Yoksa kayıplardan mı oldu?
Onu gerçekten şiddetli azapla cezalandıracağım, ya da onu boğazlayacağım veya o, bana apaçık olan isbatlayıcı bir delil getirmelidir."
Hz. Süleyman, insanlardan, cinlerden ve kuşlardan meydana gelen ordusunu teftiş ediyor, en küçük ayrıntıya varıncaya kadar hepsini gözden geçiriyor, ordusunun ne durumda olduğunu bilmek istiyordu.
Bu denetmelerin birinde kuşları da araştırıyor fakat onların arasında hüdhüd'ü göremiyor.
Hüdhüd bir kuş cinsidir.
Türkçe'de buna çavuş kuşu, ibibik kuşu, ya da kokar kuşu da denilir.
Hüdhüd, kelimesi çavuş kuşunda isim, diğerlerinde ise bir özelliktir, kendi özelliğini taşıyan kuşların ortak ismidir.
Hz. Süleyman'ın hüdhüdü özellikle aradığına göre onun özel bir yeri ve görevi vardır.
Sayısız kuşlardan herhangi biri değildir.
Neml; 27/20-21.
Elmalılı H. Yazır, H.D.K.Dili; 6/136.
Kaynaklar hüdhüd'ün Hz.Süleyman için su aramakla görevli olduğunu, bu konunun uzmanı olduğunu, yerin üzerindeki ve yerin altındaki sulan tesbit edip peygamberine bildirdiğini söylüyorlar.
Bir keresinde Hz.Süleyman, San'a tarafına gitmiş,
su ihtiyacı olunca hüdhüd'ü aramış, bulamayınca da âyette geçenleri söylemiş.
Bazılarına göre ise, kuşlar Hz. Süleyman'a Güneşe karşı gölgelik yaparlardı.
Bir keresinde hüdhüd'ün yeri boş kalmış, oradan Güneşin sıcaklığı gelince onun olmadığını veya nöbetini ihlâl ettiğini farketmiş ve araştırmaya başlamış. (Zamahşeri, el-Keşşaf, 3/347)

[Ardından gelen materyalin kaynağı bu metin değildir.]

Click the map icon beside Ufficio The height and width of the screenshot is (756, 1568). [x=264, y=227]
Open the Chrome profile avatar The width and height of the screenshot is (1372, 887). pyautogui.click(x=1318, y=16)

Bütün bunların doğru olduğunu isbat edebilmemiz mümkün değildir.
Emrinde insanlar, cinler ve kuşlar olan Hz. Süleyman her birine bir görev vermiş olabilir.

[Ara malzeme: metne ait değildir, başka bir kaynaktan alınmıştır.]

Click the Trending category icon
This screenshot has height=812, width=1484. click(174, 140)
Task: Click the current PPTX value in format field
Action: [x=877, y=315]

Ancak Kur'an bunların pek çoğunu söylemediği için biz de bilmiyoruz.
Zamanımızda kimileri de burada geçen hüdhüd'ün bir kuş değil, Hz. Süleyman'ın ordusunda bir subay olduğunu söylerler.

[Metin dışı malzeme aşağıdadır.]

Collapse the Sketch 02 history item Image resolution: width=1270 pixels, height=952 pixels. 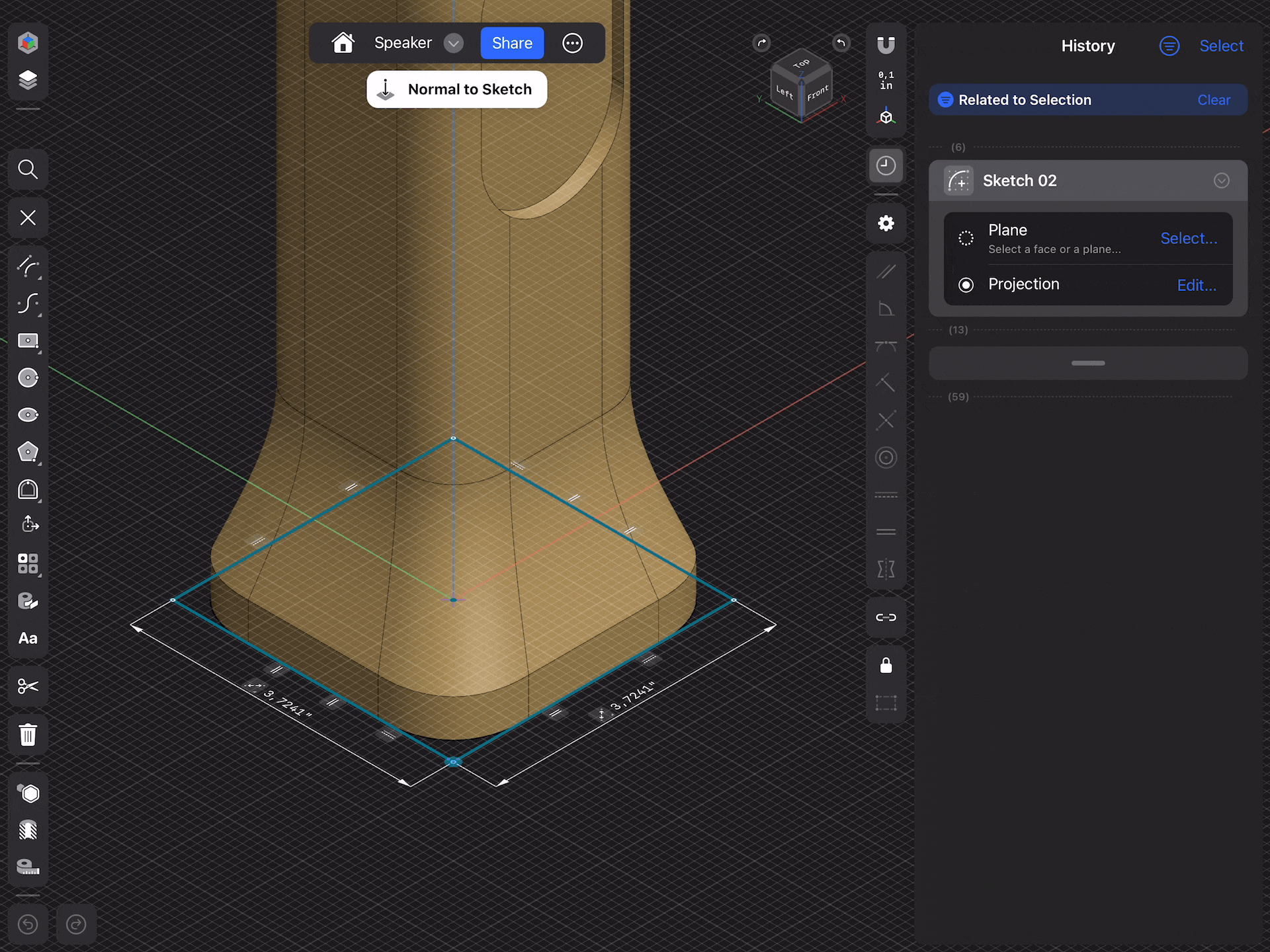pyautogui.click(x=1221, y=180)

Böyle bir iddia Kur'an'ın açık ayetlerine ters olduğu gibi, peygamberlere verilen muci zeler hakkında şüphe uyandırmak kokusu taşımaktadır.
Hz. Süleyman'a kuş dili öğretildiğini Kur'an söylüyor, insanlardan, cinlerden ve kuşlardan meydana gelen ordusu toplandı diyor.
Sonra onun ordusunda bulunan kuşları teftiş ettiğini, ancak hüdhüd'ü bu denetme anında göremediğini söylüyor. Yani insan, cin ve kuş cinslerini ayrı ayrı belirtiliyor. Burada söz konusu edilen bir subay veya insandan asker olsaydı Kur'an'da bunu hissettirecek bir işaret olurdu.
Kaldıki ayetler Hz. Süleyman'ın emrine kuşların verildiği, onun kuşların dilini bildiği mucizesini ön plana çıkarıyor.
Hüdhüd isimli bir kuş, bir başka ülkeye gidiyor, onları gözetliyor, onların ne yaptıklarını ve ne konuştuklarını anlıyor, bunları Hz. Süleyman'a rapor ediyor. İşte bu bir mucizedir.
Yoksa ordudan bir kimsenin bir başka ulusun dilini anlaması hiç bir olağanüstülük taşımamaktadır.
Hz. Süleyman hüdhüd için, eğer açıklayıcı bir mazeret getirmezse onu boğazlayacağım dedi.
Suç işleyen bir kimse-hak ediyorsa- öldürülür, asılır veya idama mahkum edilir.
Hiç bir peygamber bir insan hakkında boğazlayacağım' demez, Kur'an da böyle bir sözü Allah'ın hoşnutsuzluğunu belirtmeden anlatmaz.(Mevdudi, Tefhim, 4/102-104)
Hüdhüd, eşine bağlı olan, yaşlanan anne ve babasına yiyecek getiren, annesi öldüğünde ona uygun bir yer buluncaya kadar başında taşıyan, bu sebepten İslam geleneğine göre başındaki tepeliği anne babasına bu hürmetkar tavrından dolayı verildiği düşünülen vefalı hüdhüd kuşu birçok yerde karşımıza çıkar.
İbn-i Abbas'ın naklettiğine göre Resulullah'ın öldürülmesini yasakladığı hayvanlar arasında olan, ebü'l ahbar, ebü'r-rebi, ebü ibad, ebu seccad gibi isimlerle de İslam literatürüne geçen hüdhüd kuşu ilk olarak Neml Suresin'de yer alır ve ''Murg-i Süleyman'' olarak çıkar karşımıza.
Kuşların dilini bilen Süleyman Peygamber;
''Ey insanlar!
Bize mantıku't-tayr ''kuşların dili'' öğretildi ve bize her şeyden nasip verildi. Doğrusu bu apaçık bir lütuftur.